NASHVILLE, Tenn. (WKRN) — The homicide rate in Nashville has been ticking up, with more 100 people who have been killed so far this year.
It’s a statistic that carries a lot of grief for families who have lost a loved one, whether it’s been months or decades. As the holidays roll around each year, Valerie Craig, Co-Founder of Tennessee Voices for Victims, said that grief often becomes more intense.
“Grief is a really complex emotion to begin with,” Craig said. “All of that gets compounded during the holiday season because everything shifts to this idea of joy and happiness and you’re surrounded by beautiful things, but you know the ugliness of the world.”
Tennessee Voices for Victims works on behalf of victims of crime across the state and helps connect victims with resources to assist them on their journey toward healing. But despite the over 100 homicides this year, most people don’t reach out for help dealing with grief immediately.
“Usually what happens is people don’t always reach out right away because they think ‘I can handle this, I’ve had bad things that have happened before,'” Craig said.
However, Craig said it’s important for people to learn ways to manage the grief they feel, especially from a violent crime like homicide.
While everyone responds to loss in different ways, Craig said a homicide can be “really hard for victims to wrap their heads around.” In addition to grief typically associated with loss of life, there are added emotions brought on by the suddenness and violence of the crime.
“Homicide, it’s a horrible crime,” Craig said. “You didn’t get a chance to prepare for that person being away from you, and then just the violence that happens to this person you see as precious and beloved, and recognizing that another human being chose to do that. It’s a lot.”
Some of the common ways Craig said grief will manifest among victims is with anxiety, depression and sometimes nightmares, difficultly eating or a lack of interest in things they would normally enjoy.
“There are similarities, of course, and then there are things that are going to be unique to every individual, kind of depending on our own individual makeup,” she said. “It’s anything that shifts the behavior that we’ve always had is what we’re going to begin to see.”
It’s not uncommon for victims to expect the first year without their loved one to be hard, but when the second year passes and it’s still very difficult, Craig said it can be disconcerting. Each year, the holiday season is “a glaring light that this person is no longer in your life,” she said.
Some people who have lost a family member to homicide will still get teary eyed after 30 years. Craig said grief “ebbs and flows,” but it’s the person’s ability to anticipate their grief and develop coping skills that shifts.
For some people, that means coming up with rituals like creating a scrapbook with their family or setting aside some time to talk about and remember the person who has passed away.
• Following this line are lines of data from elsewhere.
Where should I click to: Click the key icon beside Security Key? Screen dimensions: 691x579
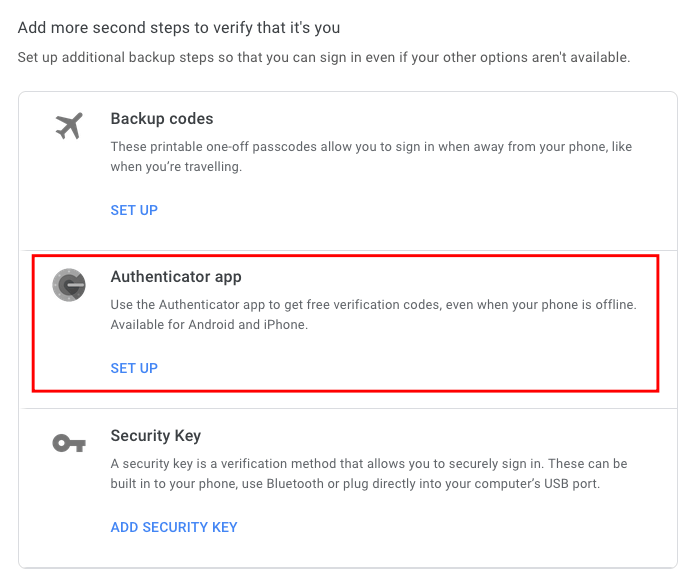point(69,444)
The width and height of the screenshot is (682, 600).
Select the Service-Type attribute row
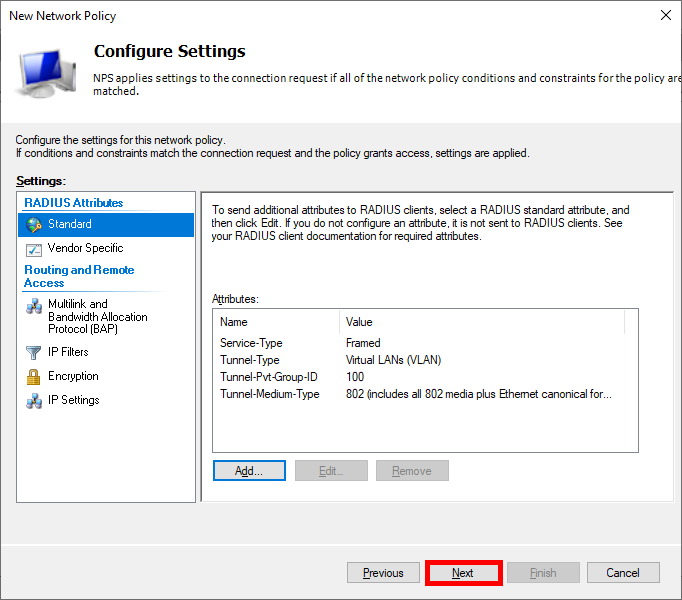click(x=251, y=343)
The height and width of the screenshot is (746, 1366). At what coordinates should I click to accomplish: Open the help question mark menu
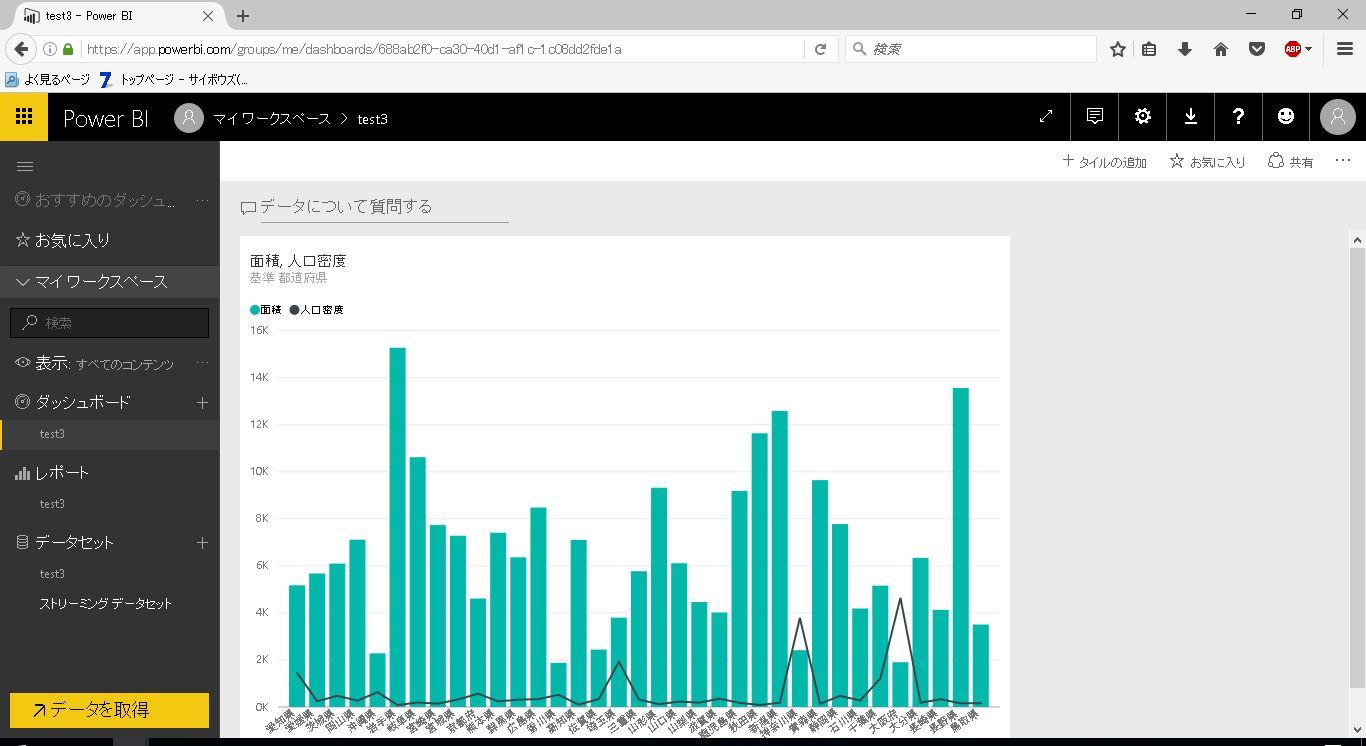point(1238,117)
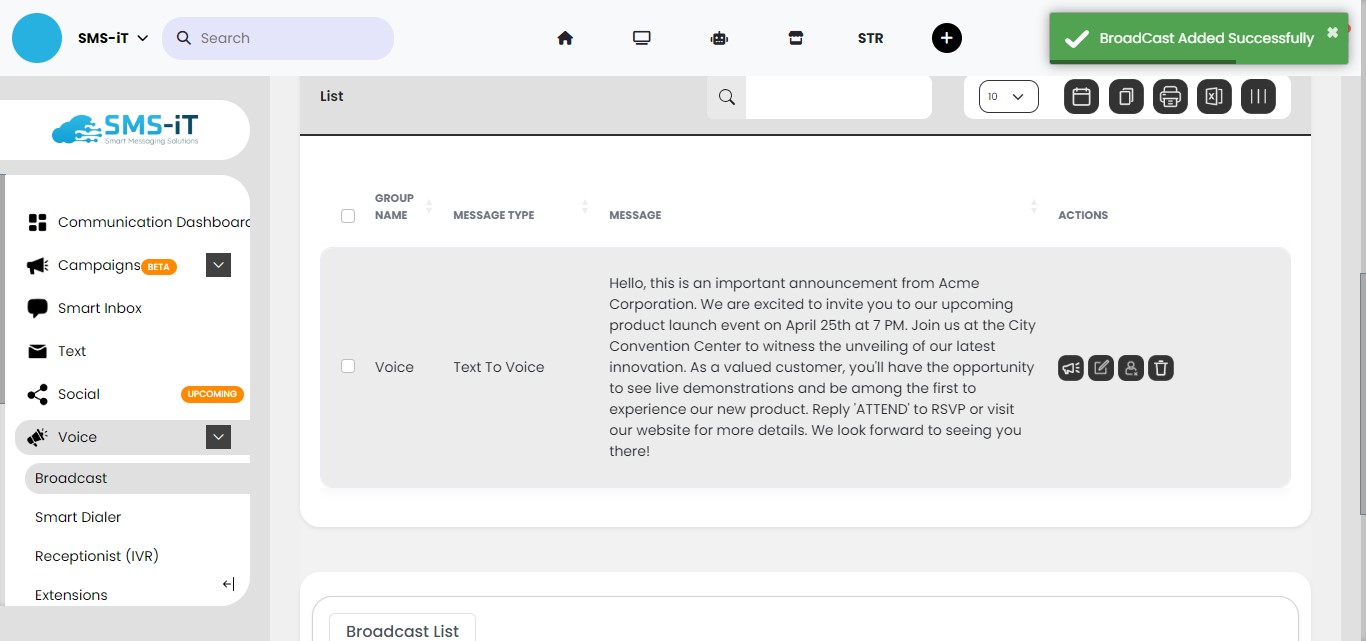Go to home via top house icon

coord(565,38)
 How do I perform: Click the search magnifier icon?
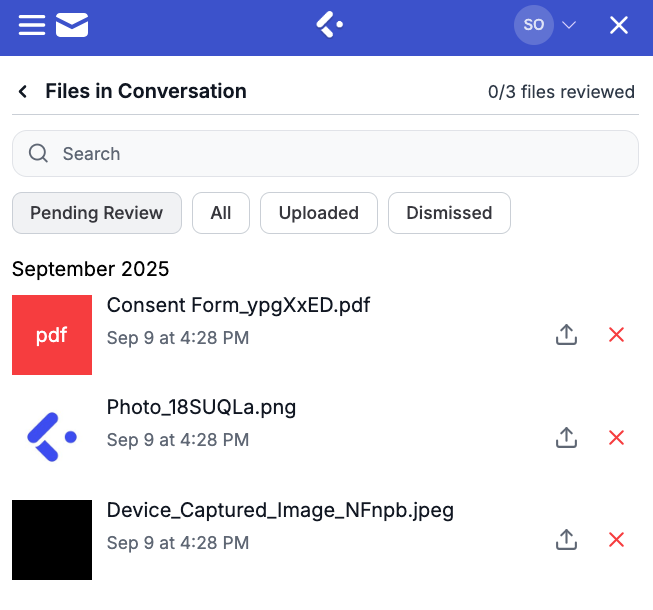pos(39,154)
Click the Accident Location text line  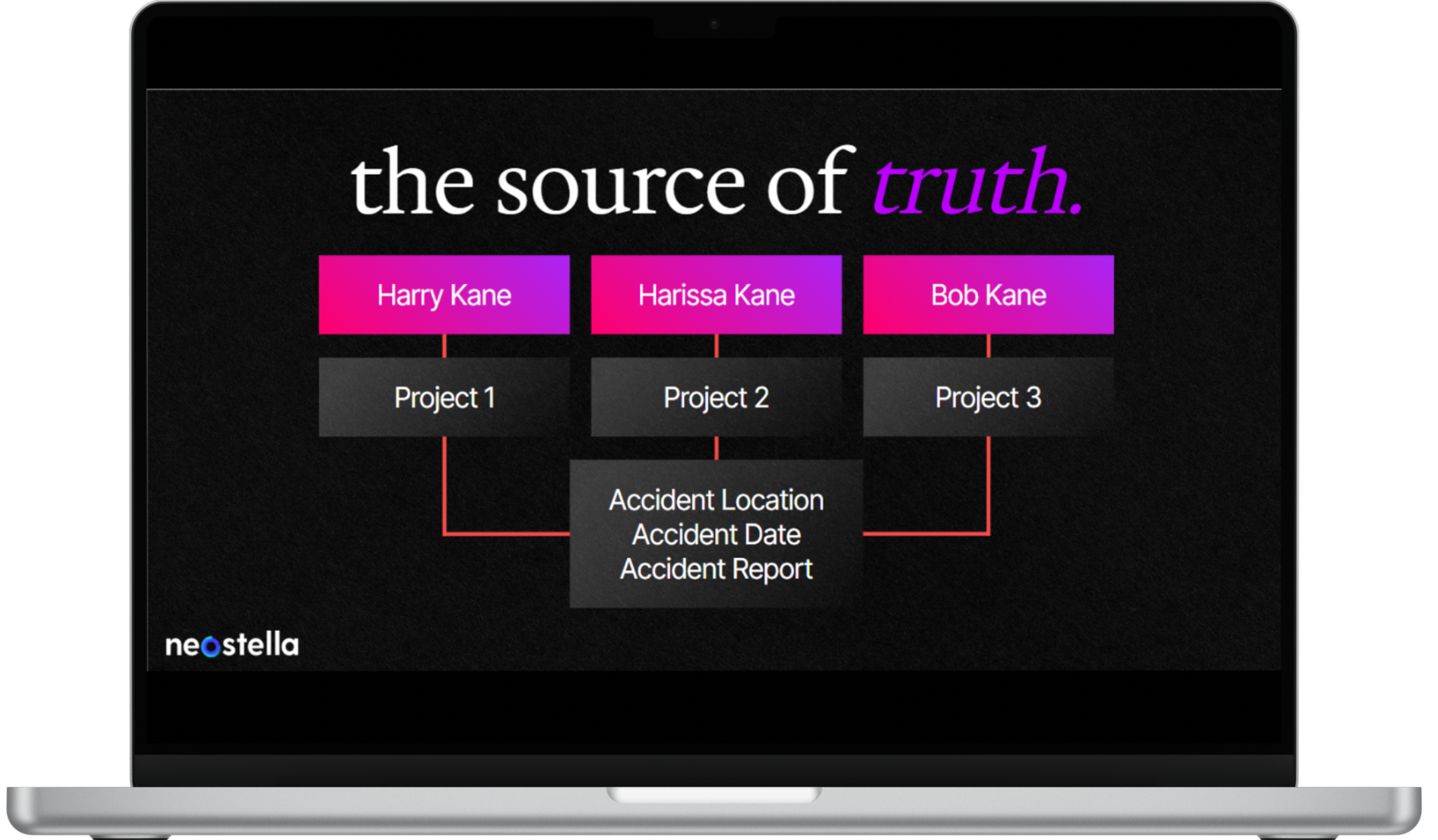[716, 500]
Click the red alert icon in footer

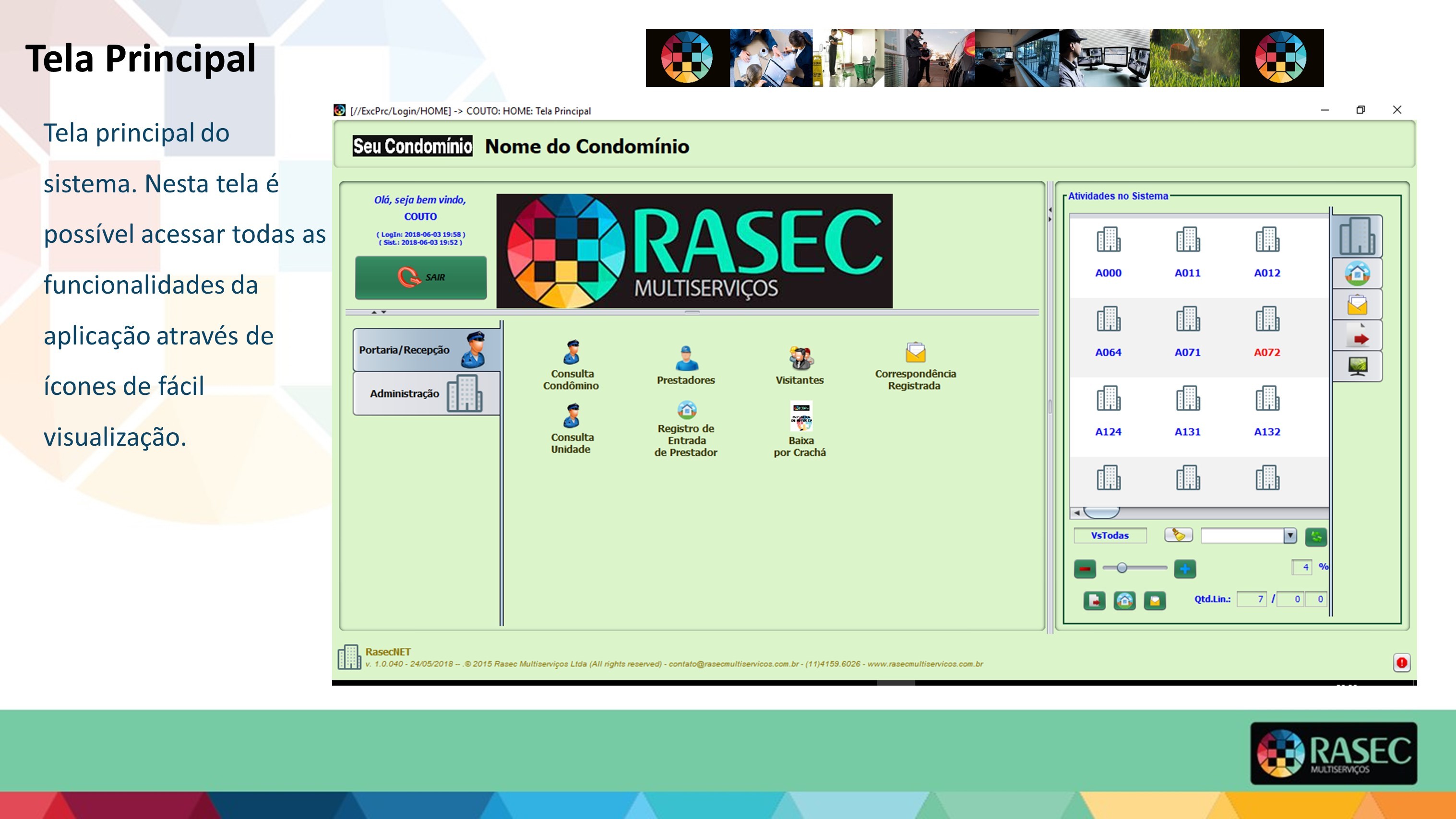1401,663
Some people will also set a place at the table for their loved one or light a candle in their place.
“It’s engaging in the conversations that allow you to remember and practicing being OK with telling stories that make you laugh and telling stories that remind you of the positive things,” Craig said. “It’s also giving yourself grace to recognize that when the grief comes up, to allow yourself space to respond to that.”
Many people who have lost someone to homicide also find it helpful to connect with people who understand and share their experience, Craig said. While some may find it difficult to pinpoint other people walking the same path, there are resources available.
Davidson and Shelby counties both offer free support groups for people who have been effected by homicide, and Tennessee Voices for Victims is working on expanding those services by establishing homicide support groups in every judicial district across the state.
“Processing with people really is one of the most effective ways to do that because you begin to hear how are other people doing this,” Craig said. “What are their tricks, what are the things they have learned along the way.”
The groups also give people the opportunity to speak with a licensed therapist. Craig said reaching out for help is important because when people try to handle grief on their own it can sometimes manifest into unhealthy coping mechanisms like alcohol or drug use.
“It’s also things like eating and sleeping too much. It’s exercising too much. We can turn anything into a crutch,” she said. “So, it’s just being aware of that and recognizing that’s a sign that maybe it’s time to think through other ways of coping with our grief.”
To sign up for or find about more information about homicide support groups, click here. Other resources can also be found on Tennessee Voices for Victims’ website at this link.
“Just know that at any point that you’re ready, whether that is the next day, or three months later, or three years later, that these groups are there and they’re ready to help you,” Craig said. “Those resources are there whenever you’re ready to reach out for them.”